=== WHAT TO PRODUCE ===
Copy out the data below word for word, without the pictures.

=== ROWS ===
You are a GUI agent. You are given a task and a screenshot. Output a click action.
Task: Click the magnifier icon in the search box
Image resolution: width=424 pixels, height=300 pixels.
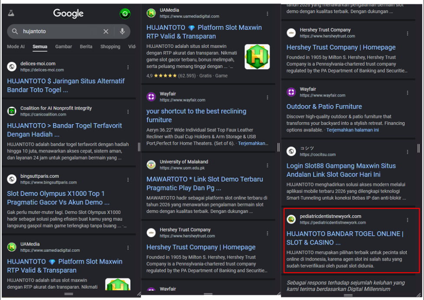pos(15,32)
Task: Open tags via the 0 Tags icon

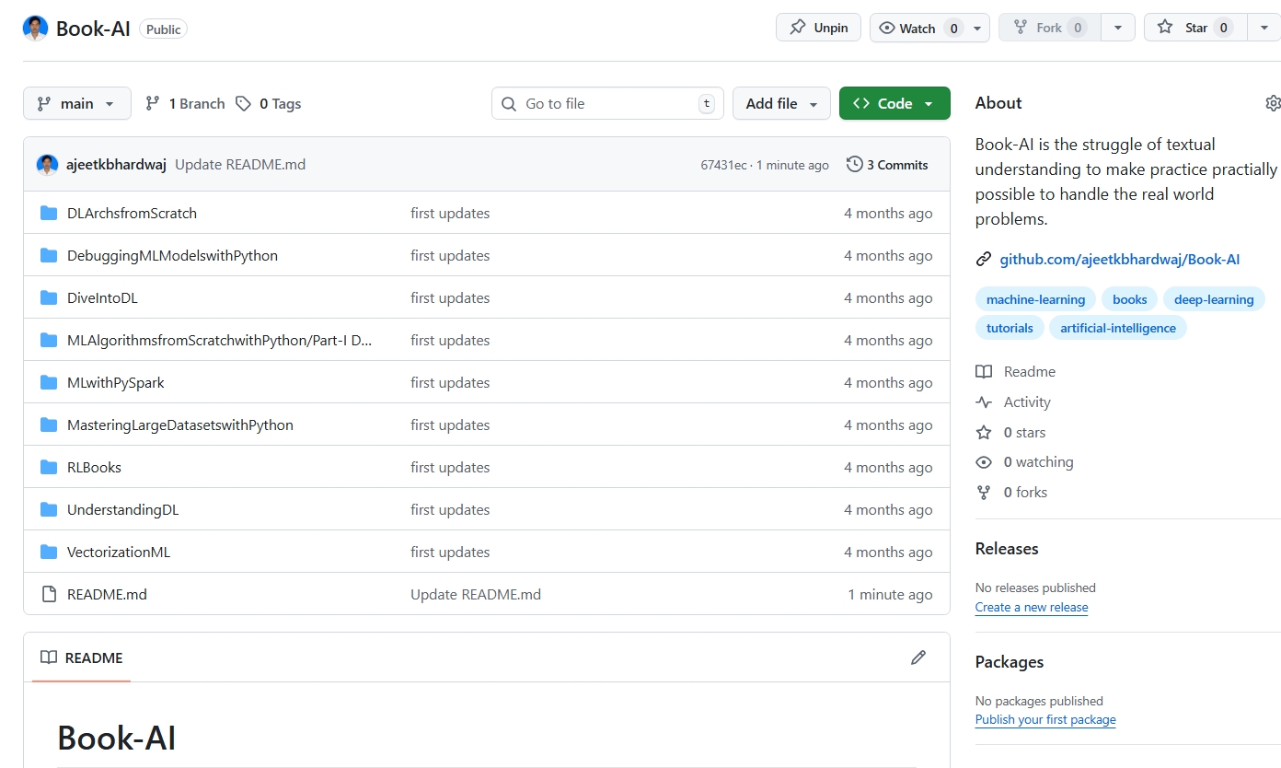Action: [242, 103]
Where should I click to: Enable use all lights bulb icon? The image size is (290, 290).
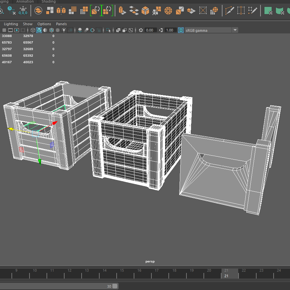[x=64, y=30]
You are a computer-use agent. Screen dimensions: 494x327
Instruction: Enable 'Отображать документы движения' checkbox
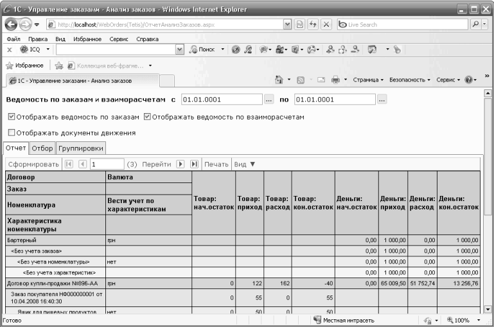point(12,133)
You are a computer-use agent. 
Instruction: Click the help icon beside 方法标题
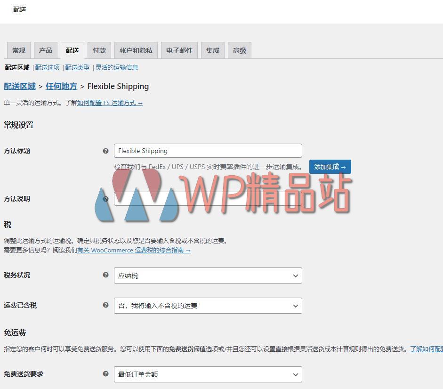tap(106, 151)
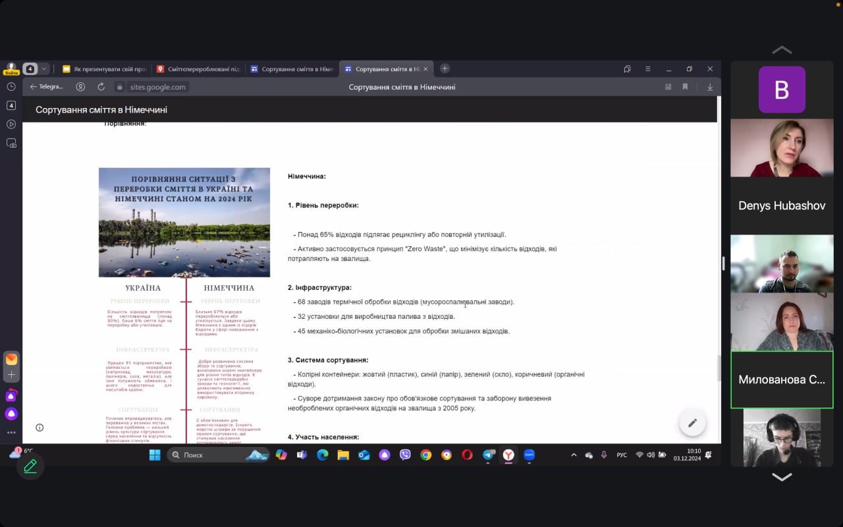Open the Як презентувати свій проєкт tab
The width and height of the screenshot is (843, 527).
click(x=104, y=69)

=== PROBLEM SOLUTION ===
You are a GUI agent. You are given a task and a screenshot. Output a click action.
Task: Click the magnifier icon in the search box
Image resolution: width=424 pixels, height=300 pixels.
pos(15,32)
Task: Open tags via the 0 Tags icon

Action: [242, 103]
Where should I click to: Enable use all lights bulb icon? The image size is (290, 290).
[x=64, y=30]
You are a computer-use agent. Screen dimensions: 494x327
Instruction: Enable 'Отображать документы движения' checkbox
point(12,133)
You are a computer-use agent. 
Instruction: Click the help icon beside 方法标题
tap(106, 151)
Open the Як презентувати свій проєкт tab
The width and height of the screenshot is (843, 527).
click(x=104, y=69)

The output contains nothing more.